Hundreds of West Midlands start-ups set to benefit from £500k support scheme

University News Last updated 20 September 2019

Chris Skidmore students news

Hundreds of West Midlands entrepreneurs are set to benefit from a comprehensive support package, focussed on business skills and mentoring, after a new £500k project was announced by government.

Birmingham City University has secured £531,627 from Research England’s Development Fund to kick-start its STEAMincubator pilot programme, which will see new spaces, facilities and collaboration opportunities provided for start-ups across the region.

STEAMhouse

Birmingham City University

Based at Birmingham City University’s City Centre Campus, the scheme will help new businesses create sustainable business models, and ensure their products or services are market-ready.
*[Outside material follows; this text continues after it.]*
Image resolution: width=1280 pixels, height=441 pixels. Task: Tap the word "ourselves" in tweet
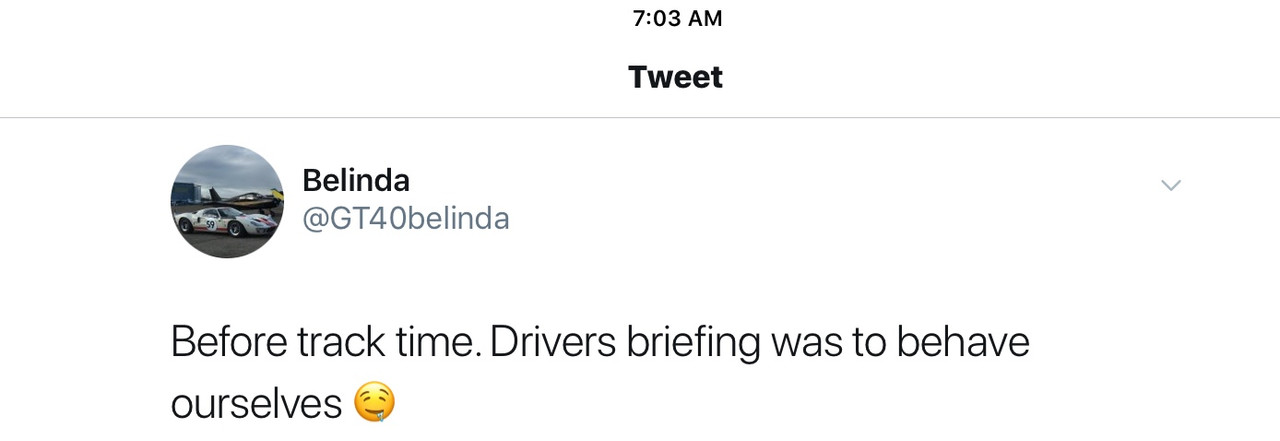pyautogui.click(x=257, y=404)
The service is available to students, graduates and academics as well as new start-ups.

The University’s STEAMhouse, a creative innovation centre for businesses, will also provide support for those signed up to the scheme, by allowing them to access the facility, which is focussed on embedding the arts with traditional science subjects to maximise innovation.
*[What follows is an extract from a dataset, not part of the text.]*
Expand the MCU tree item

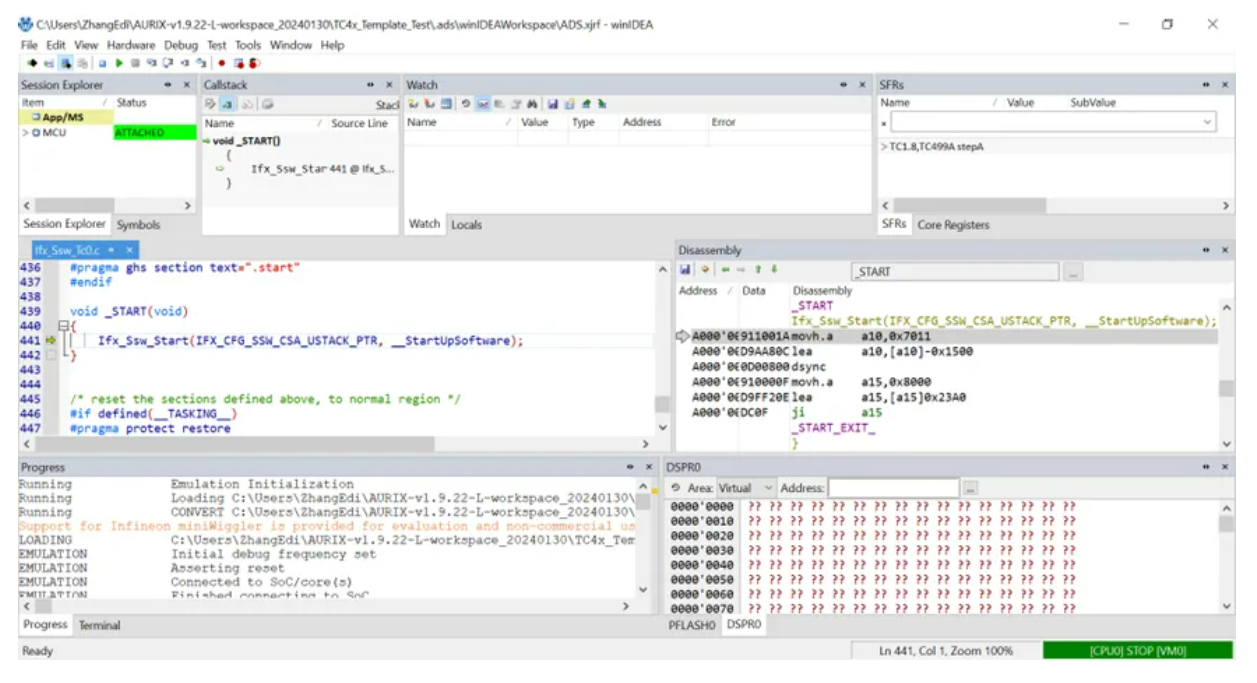[25, 132]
The Midlands has been celebrated as one of the country’s most vibrant start-up ‘hotspots’ in recent years, with reports showing more than 20,000 new businesses were created in 2018 alone.

The project has been developed to help start-ups respond to the key needs of the West Midlands Local Industrial Strategy, which identified AI and data, an ageing society, clean growth and future mobility as the region’s four ‘grand challenges’.  

Targeting key growth areas STEAMincubator will also provide a boost for the regional economy.

The pilot scheme, which will run for 12 months, aims to support an initial cohort of 25 businesses with more expected to follow.

The announcement forms part of the government’s UK Research and Innovation funding for University Enterprise Zones announced today.

Science Minister Chris Skidmore said: “Small businesses are the lifeblood of our economy, and Birmingham has a thriving ecosystem of local businesses and entrepreneurs whose creativity and determination help underpin the UK’s position as a leading innovator.

 

“Today’s funding will not only help local scientists take their ideas from lab to market – but will also support an enterprise hub at Birmingham City University. Providing space for local businesses to forge crucial partnerships, the UEZs will create jobs, drive local growth and provide SMEs with a vital steppingstone to succeed.” 

Central England Co-operative has already signed up to the STEAMincubator to help support the development of its digital innovation team, which aims to find new and innovative business models.

Senior staff from the business will also provide mentoring for start-ups.

Professor Julian Beer, Deputy Vice-Chancellor at Birmingham City University, said: “Our STEAMhouse facility has already made a big impact in supporting businesses around the region to work on, develop and implement their creations.

“This funding allows us to take this new way of working to the next level, by providing opportunities for the many entrepreneurs in our region to take important steps towards setting up their own businesses.

“Combining the arts with traditional STEM subjects has an important role to play in growing the economy not only in the West Midlands, but across the country.

“This region’s historic role in the industrial revolution and its growing population of entrepreneurs make it the ideal place for a new way of doing business, and we are delighted that this project will help us continue our leading role in placing STEAM at the heart of its economy.

“It is all the more pleasing that we will be able to expand even further on the excellent work already taking place at the University to support student entrepreneurship.”

Providing incubation facilities for businesses is believed to provide a boost to the regional economy creating new jobs, developing a knowledge base within communities and creating a new generation of skilled workers.

The STEAMincubator will connect to the University’s existing STEAMhouse facility, providing a space for product and service designers to sustain themselves, maximising business growth in the city. STEAMhouse is the University’s centre for collaborative innovation, focused on supporting projects that combine artistic and scientific thinking.

The STEAMincubator will open its doors to entrepreneurs later this year.